• DESCRIPTION OF THE TASK: Can you format the listing as a numbered list, leaving out blank lines, starting at the line containing "Given: Tap the" and ending at the line containing "(1016, 140)"?

[Start]

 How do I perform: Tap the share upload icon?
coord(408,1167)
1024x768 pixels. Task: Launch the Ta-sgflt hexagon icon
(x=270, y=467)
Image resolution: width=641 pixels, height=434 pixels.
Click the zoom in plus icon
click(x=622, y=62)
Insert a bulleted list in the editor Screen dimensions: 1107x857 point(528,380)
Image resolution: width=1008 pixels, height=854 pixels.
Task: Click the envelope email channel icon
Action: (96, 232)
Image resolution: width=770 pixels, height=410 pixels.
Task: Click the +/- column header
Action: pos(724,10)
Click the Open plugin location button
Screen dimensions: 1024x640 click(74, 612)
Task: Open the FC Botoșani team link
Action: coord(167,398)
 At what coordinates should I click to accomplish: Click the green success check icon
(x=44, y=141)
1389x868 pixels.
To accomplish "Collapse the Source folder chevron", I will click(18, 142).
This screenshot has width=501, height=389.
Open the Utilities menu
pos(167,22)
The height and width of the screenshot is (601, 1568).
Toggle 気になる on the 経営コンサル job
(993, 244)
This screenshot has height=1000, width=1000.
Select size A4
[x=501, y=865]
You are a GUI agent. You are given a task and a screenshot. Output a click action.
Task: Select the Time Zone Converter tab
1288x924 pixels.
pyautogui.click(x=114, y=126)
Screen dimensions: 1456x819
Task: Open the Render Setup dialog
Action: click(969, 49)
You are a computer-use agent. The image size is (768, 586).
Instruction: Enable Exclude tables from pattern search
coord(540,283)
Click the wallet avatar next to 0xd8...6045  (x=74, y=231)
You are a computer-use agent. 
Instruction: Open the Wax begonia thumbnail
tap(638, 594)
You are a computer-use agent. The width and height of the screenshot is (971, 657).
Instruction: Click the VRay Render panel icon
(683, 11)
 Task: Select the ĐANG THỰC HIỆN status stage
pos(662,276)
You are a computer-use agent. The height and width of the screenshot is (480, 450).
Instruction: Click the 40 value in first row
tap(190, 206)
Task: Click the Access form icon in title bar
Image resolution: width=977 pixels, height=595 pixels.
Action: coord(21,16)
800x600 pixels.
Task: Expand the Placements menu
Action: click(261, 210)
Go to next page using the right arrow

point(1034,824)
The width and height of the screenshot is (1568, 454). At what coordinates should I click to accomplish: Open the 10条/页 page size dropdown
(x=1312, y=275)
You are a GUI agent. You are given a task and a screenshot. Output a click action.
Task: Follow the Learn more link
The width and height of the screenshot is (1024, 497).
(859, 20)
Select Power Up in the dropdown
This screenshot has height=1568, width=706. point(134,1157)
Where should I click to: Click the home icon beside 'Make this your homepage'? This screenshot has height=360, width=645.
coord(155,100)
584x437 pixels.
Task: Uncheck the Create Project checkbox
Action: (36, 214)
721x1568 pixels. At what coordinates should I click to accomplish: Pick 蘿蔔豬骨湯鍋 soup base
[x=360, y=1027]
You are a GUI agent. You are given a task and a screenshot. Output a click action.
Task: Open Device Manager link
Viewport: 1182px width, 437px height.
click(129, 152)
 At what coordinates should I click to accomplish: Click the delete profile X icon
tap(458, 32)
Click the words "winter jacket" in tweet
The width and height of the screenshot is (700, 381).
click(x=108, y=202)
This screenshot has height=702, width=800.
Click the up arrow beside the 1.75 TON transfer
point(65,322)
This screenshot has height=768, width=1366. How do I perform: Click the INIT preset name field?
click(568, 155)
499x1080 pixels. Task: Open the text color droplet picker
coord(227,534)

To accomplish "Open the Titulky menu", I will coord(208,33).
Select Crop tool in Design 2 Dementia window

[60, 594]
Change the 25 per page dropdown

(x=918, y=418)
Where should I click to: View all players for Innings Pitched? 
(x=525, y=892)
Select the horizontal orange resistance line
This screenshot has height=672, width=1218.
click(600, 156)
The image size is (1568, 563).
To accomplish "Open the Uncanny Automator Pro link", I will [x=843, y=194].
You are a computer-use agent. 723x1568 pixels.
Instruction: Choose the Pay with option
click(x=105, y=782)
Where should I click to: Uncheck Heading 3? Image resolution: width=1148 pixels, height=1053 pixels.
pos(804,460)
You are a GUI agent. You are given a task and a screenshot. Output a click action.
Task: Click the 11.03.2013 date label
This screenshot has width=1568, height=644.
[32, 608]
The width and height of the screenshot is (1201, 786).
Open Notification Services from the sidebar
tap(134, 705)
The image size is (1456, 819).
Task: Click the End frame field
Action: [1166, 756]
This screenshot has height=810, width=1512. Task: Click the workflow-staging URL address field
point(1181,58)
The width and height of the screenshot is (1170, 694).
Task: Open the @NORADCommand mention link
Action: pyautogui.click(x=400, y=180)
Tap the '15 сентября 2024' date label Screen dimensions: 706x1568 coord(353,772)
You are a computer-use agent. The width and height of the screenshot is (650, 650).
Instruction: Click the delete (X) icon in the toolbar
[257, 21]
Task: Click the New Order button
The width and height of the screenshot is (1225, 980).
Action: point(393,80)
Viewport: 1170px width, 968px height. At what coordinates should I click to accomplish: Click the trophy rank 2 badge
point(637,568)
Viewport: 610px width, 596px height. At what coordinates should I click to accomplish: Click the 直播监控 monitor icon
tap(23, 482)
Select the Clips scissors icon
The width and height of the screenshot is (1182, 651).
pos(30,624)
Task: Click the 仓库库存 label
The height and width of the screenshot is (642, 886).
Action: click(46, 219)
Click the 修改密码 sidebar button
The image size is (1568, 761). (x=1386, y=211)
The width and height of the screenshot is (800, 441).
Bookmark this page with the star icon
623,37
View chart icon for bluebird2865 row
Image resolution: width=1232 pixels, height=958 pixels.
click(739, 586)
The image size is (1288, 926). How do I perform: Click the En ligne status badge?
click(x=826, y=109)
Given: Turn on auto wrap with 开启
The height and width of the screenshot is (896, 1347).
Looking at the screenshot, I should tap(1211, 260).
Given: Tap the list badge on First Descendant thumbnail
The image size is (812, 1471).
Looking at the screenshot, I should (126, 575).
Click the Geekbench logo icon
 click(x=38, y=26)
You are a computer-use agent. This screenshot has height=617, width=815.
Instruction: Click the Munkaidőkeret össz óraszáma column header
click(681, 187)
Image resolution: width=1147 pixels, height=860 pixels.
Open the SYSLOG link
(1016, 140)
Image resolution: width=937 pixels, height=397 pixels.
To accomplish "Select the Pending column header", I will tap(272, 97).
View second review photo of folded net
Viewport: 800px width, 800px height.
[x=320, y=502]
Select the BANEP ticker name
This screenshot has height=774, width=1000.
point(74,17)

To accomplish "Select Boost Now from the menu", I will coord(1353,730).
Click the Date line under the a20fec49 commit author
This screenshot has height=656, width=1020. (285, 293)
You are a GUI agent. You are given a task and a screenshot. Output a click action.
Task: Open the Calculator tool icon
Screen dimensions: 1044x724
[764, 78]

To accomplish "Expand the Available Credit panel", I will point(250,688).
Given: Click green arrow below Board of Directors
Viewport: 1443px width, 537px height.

[End]

• EXPECTED OUTPUT:
1. Given: Tap the list badge on First Descendant thumbnail
2. The image size is (812, 1471).
3. Looking at the screenshot, I should (126, 575).
4. Click the Geekbench logo icon
5.  click(x=38, y=26)
6. You are a computer-use agent. This screenshot has height=617, width=815.
7. Instruction: Click the Munkaidőkeret össz óraszáma column header
8. click(681, 187)
9. Image resolution: width=1147 pixels, height=860 pixels.
10. Open the SYSLOG link
11. (1016, 140)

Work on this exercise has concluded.